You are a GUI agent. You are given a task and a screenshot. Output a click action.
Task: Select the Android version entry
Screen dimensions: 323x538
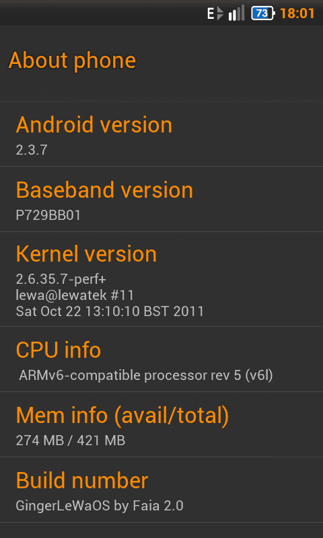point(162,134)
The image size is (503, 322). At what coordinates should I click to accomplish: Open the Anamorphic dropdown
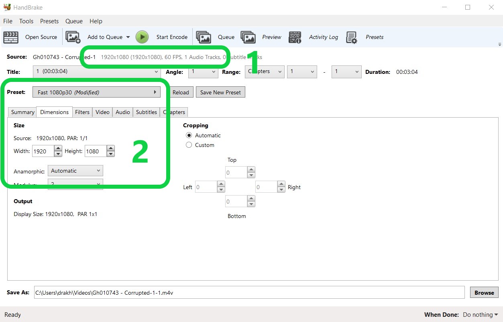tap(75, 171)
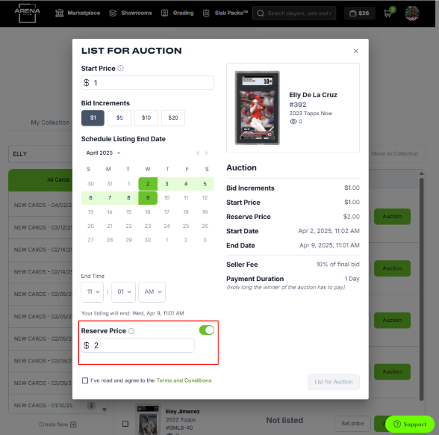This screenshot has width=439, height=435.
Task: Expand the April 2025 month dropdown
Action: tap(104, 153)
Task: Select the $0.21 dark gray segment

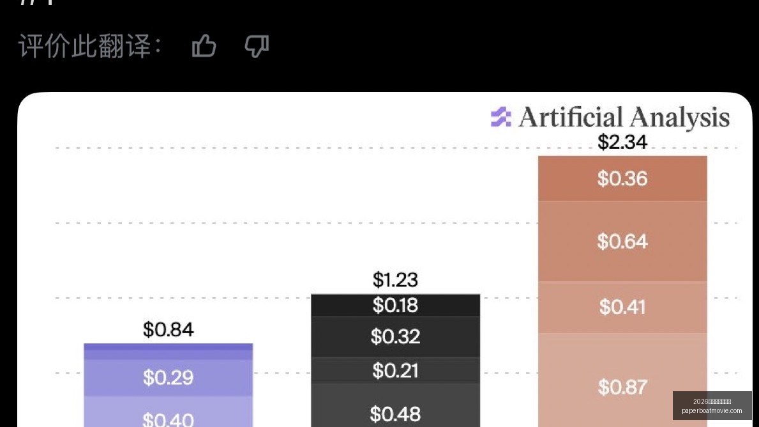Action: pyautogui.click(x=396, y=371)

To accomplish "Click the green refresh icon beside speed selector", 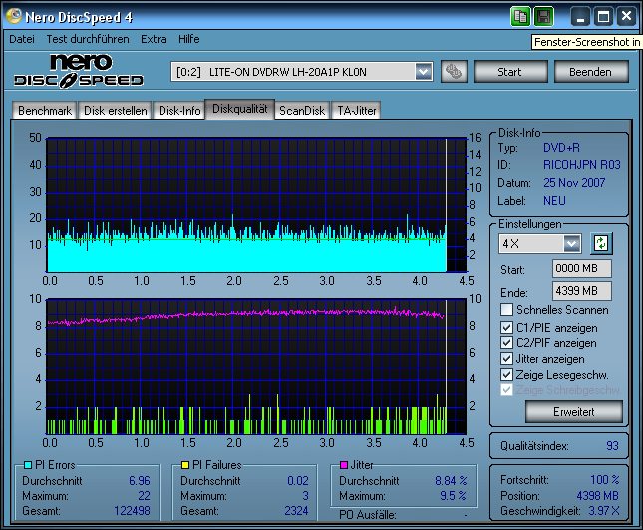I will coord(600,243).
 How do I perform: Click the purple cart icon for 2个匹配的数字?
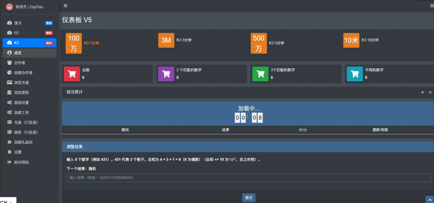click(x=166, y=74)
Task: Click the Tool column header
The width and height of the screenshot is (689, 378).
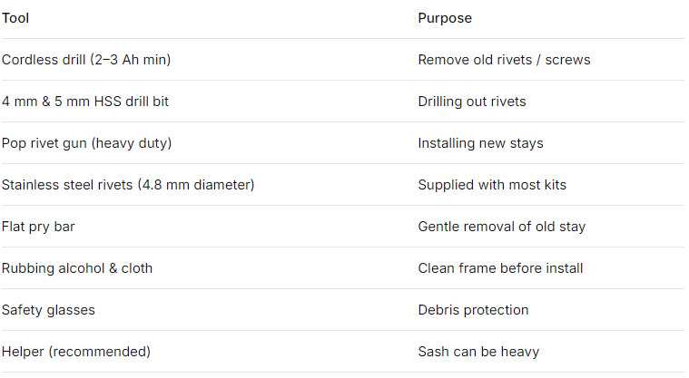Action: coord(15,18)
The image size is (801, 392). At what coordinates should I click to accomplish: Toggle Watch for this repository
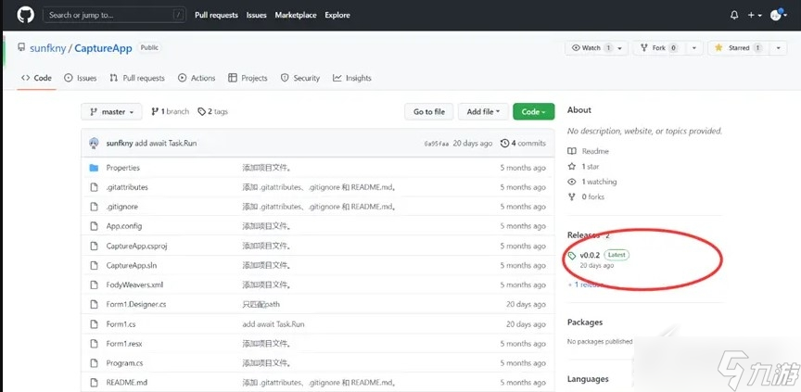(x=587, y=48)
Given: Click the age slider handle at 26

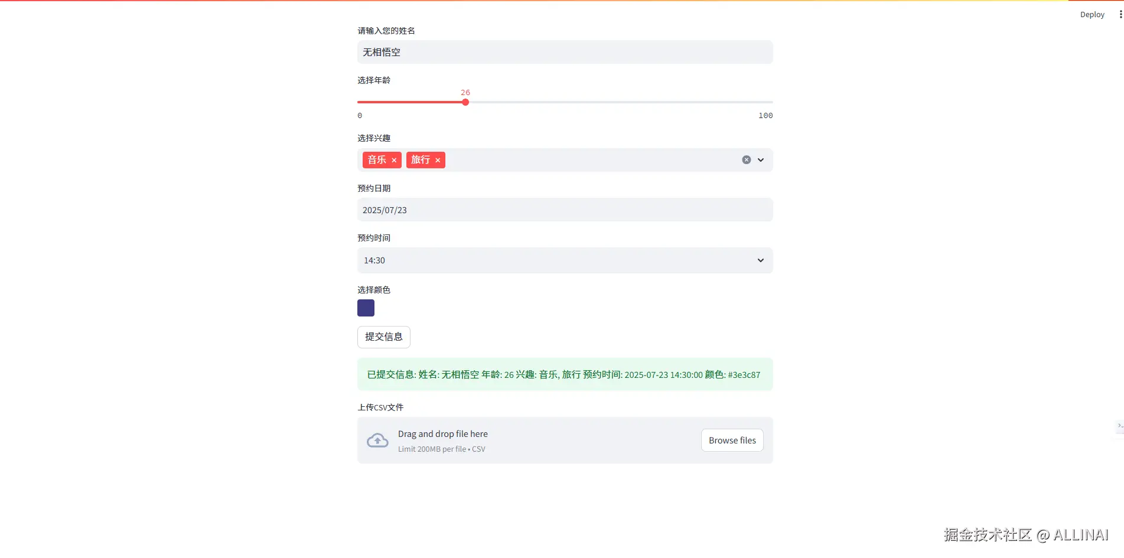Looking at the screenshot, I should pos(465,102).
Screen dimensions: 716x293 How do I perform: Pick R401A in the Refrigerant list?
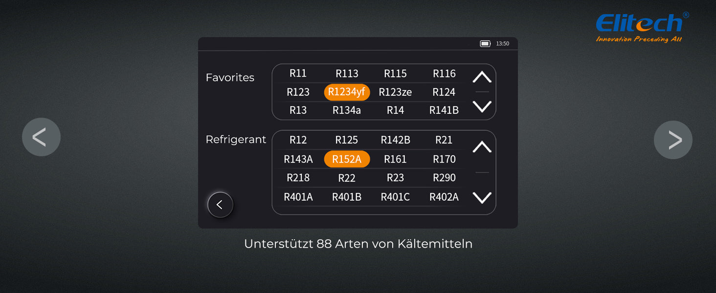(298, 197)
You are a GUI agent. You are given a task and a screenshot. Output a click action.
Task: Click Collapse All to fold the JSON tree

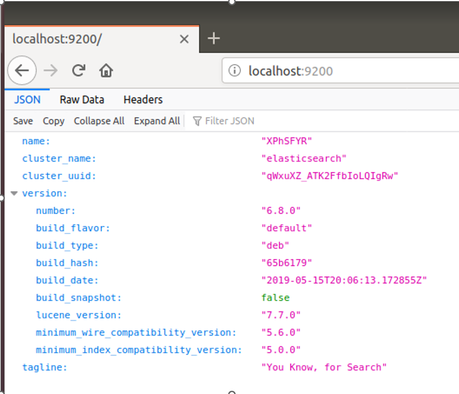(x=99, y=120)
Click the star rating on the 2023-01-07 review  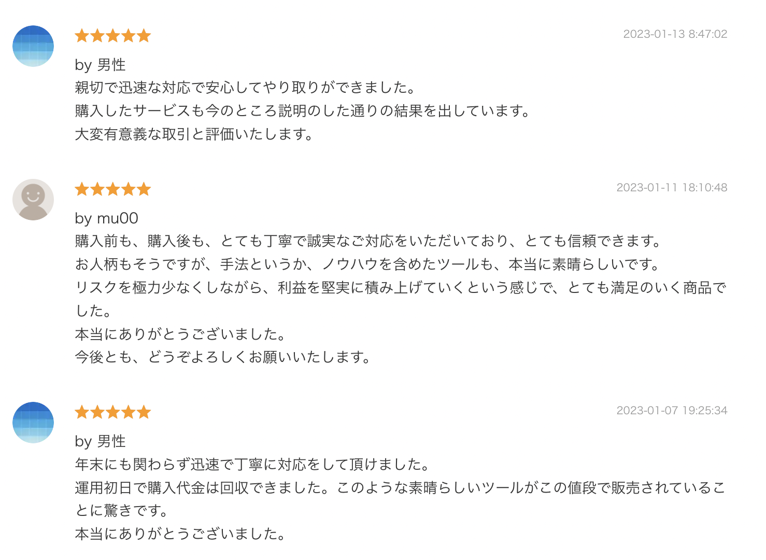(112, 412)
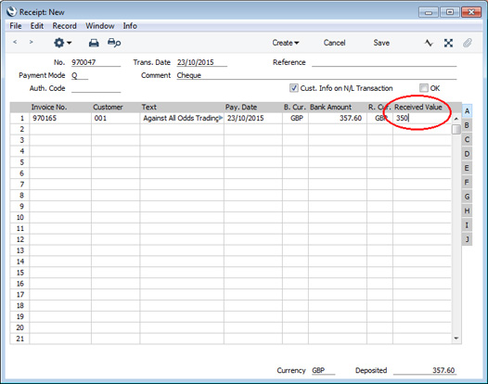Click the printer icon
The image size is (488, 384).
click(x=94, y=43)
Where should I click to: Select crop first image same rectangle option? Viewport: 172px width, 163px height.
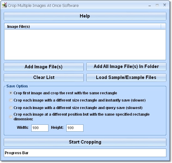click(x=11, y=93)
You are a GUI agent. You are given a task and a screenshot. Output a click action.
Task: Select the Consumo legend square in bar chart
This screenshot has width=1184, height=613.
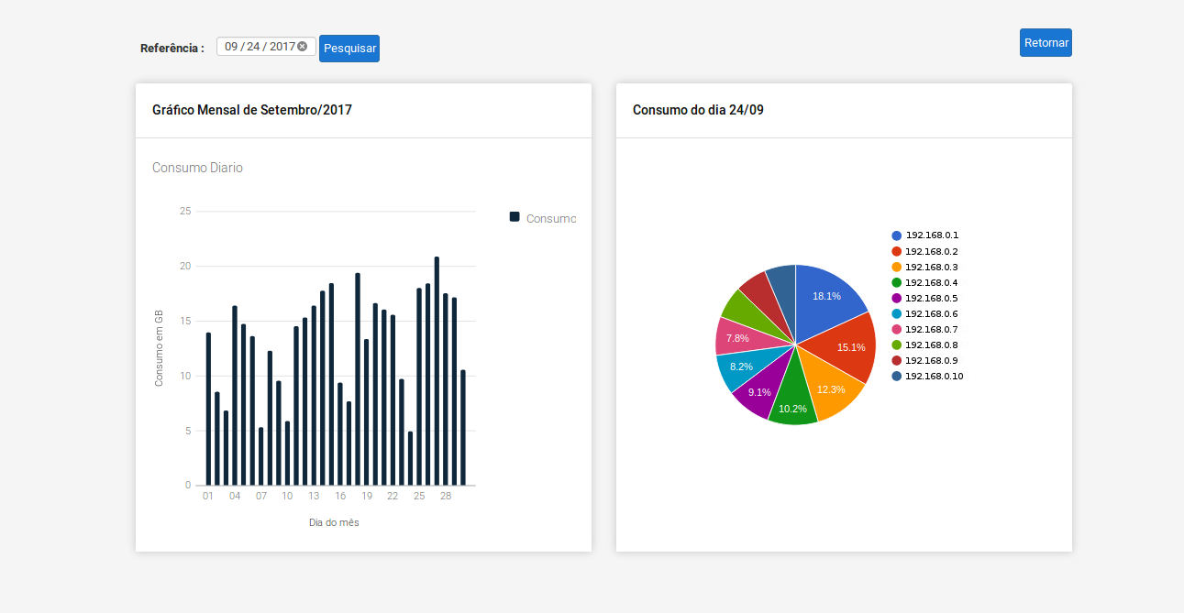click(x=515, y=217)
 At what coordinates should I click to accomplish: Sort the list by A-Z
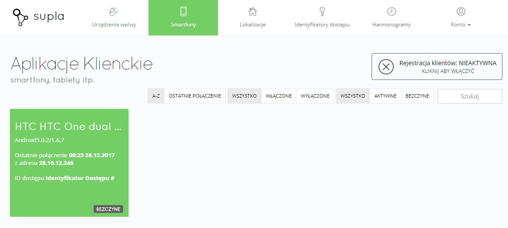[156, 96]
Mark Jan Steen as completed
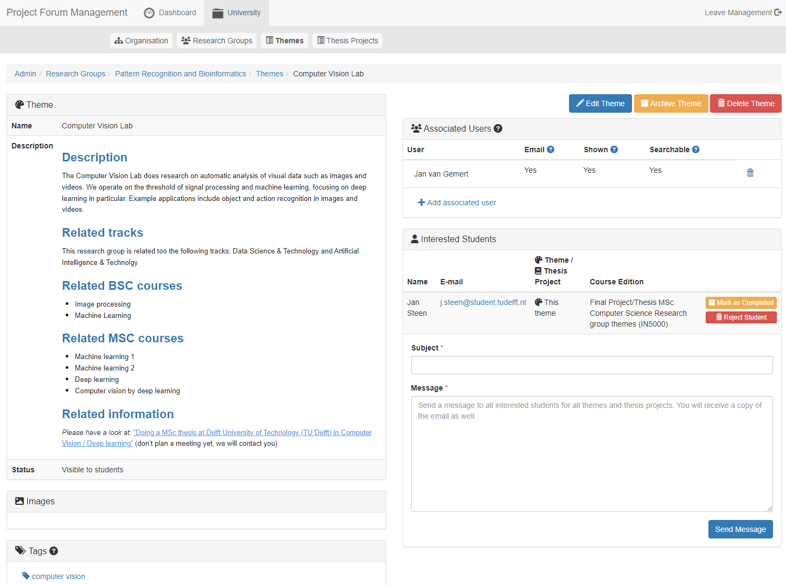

▶ [Directions for this task] The copy must begin at the line containing "Task: Select the Consumo" and end at the last line of the data above, with every line retyped exactly and no pictures included.

▶ [Response area]
Task: Select the Consumo legend square in bar chart
This screenshot has width=1184, height=613.
click(x=515, y=217)
 At what coordinates should I click to accomplish: Sort the list by A-Z
[156, 96]
Mark Jan Steen as completed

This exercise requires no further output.